Hi,
I have logs shipping to Logstash via FileBeat, which I'm doing log enrichment on before passing on to Elasticsearch.
One of the enrichments I would like to do is add a field to each event which is between two unique events (a start and stop event). This also would have to take into account a unique ID that applies to the set of documents.
For example, I have logs coming in from multiple sources, and each source has a [Match][ID]
. The [Match][ID]
remains the same for that set of documents.
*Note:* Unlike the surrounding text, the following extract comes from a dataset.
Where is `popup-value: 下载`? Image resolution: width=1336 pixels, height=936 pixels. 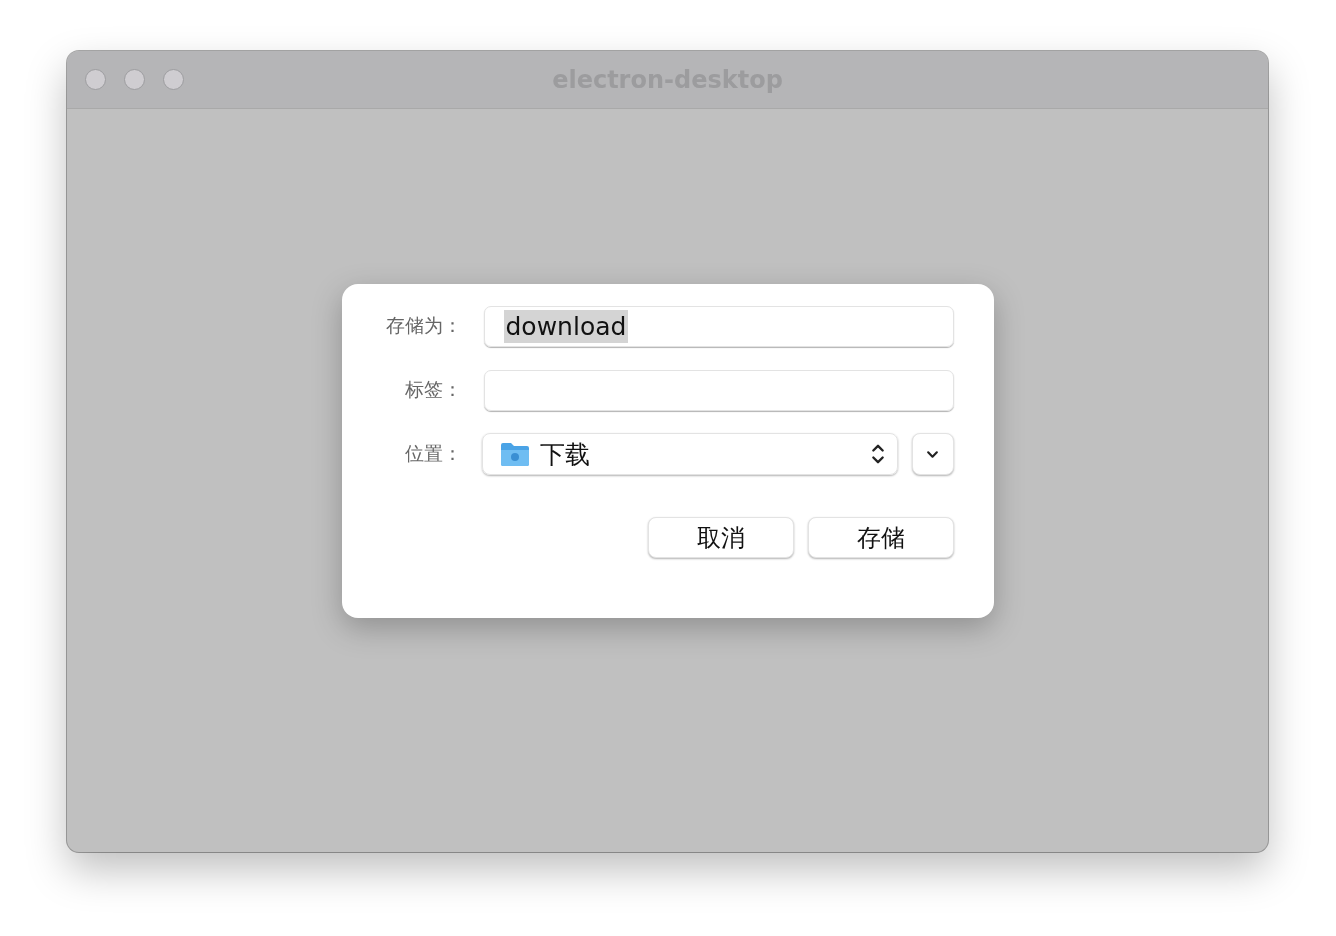
popup-value: 下载 is located at coordinates (565, 454).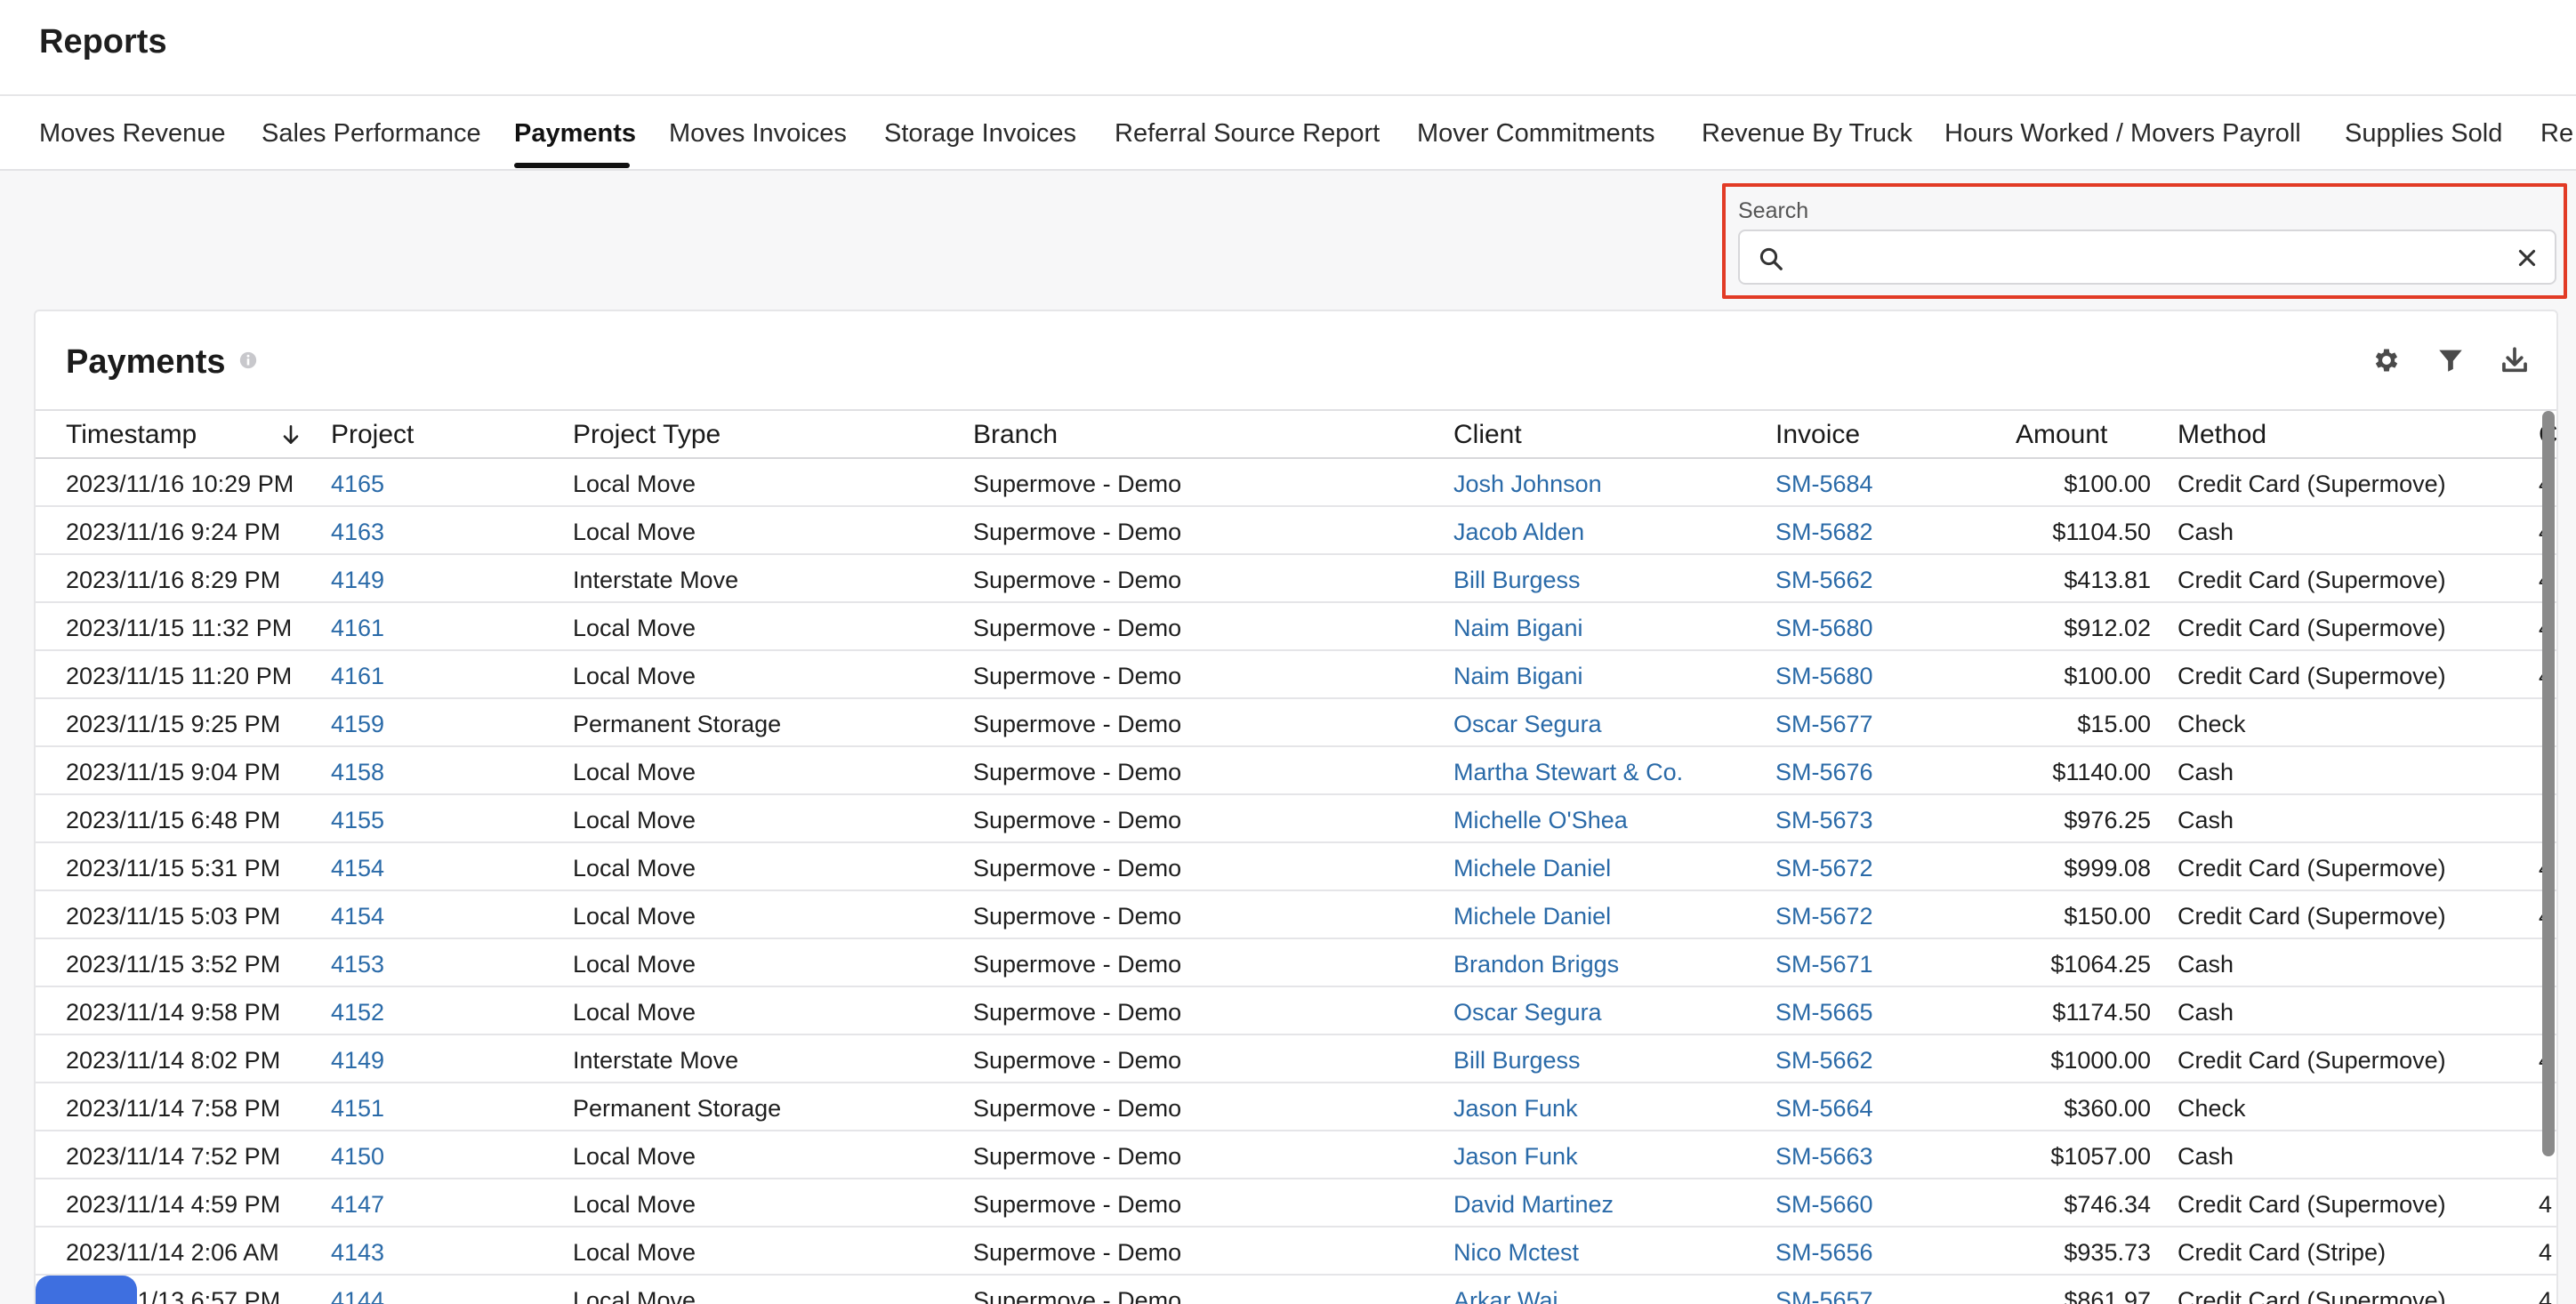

The above aggregation should apply per [Match][ID]
Example documents...
"message" : "log line of data..." -- add_field => { "match_in_progress" => false}
"match_id" : "1234"
"message" : "log line of data..." -- add_field => { "match_in_progress" => false}
"match_id" : "1234"
"message" : "log line of data..." -- add_field => { "match_in_progress" => false}
"match_id" : "1234"
"message" : "StartMatch" <----- this indicates my start event
"match_id" : "1234"
"message" : "log line of data..." -- add_field => { "match_in_progress" => true }
"match_id" : "1234"
"message" : "log line of data..." -- add_field => { "match_in_progress" => true }
"match_id" : "1234"
"message" : "log line of data..." -- add_field => { "match_in_progress" => true }
"match_id" : "1234"
.. maybe 2 thousand more of these -- add_field => { "match_in_progress" => true }
"match_id" : "1234"
"message" : "EndMatch" <----- this indicates my stop event
"message" : "log line of data..." -- add_field => { "match_in_progress" => false}
"match_id" : "1234"
There will be hundreds of different types of [Match][ID] occurring at once.
Is it possible to do what I'm trying to achieve within LogStash with for example, the Aggregate pluggin? Or perhaps the elasticsearch pluggin?
I have tried, and I've found it's not fitting so far, or I just don't know how to use it properly. It seems to be more tailored for adding information at the final event?
I have also tried custom ruby code, like so:
if [message] == "StartMatch" {
#start
mutate {
add_tag => [ "match_started" ]
}
ruby {
init => "@@started = ''"
code => "@@started = true"
}
}
else if "EndMatch" in [message] {
#end
mutate {
add_tag => [ "match_ended" ]
}
ruby {
code => "@@started = false"
}
}
else {
ruby {
code => "if @@started == true
event.tag('match_in_progress')"
}
}
Obviously the above does not work, because I have such a variety of different logs and [Match][ID]
coming in.
Even if I set pipeline workers to 1, I don't think this helps because there's still multiple different [Match][ID]
sources coming in at once. The data ends up all over the place.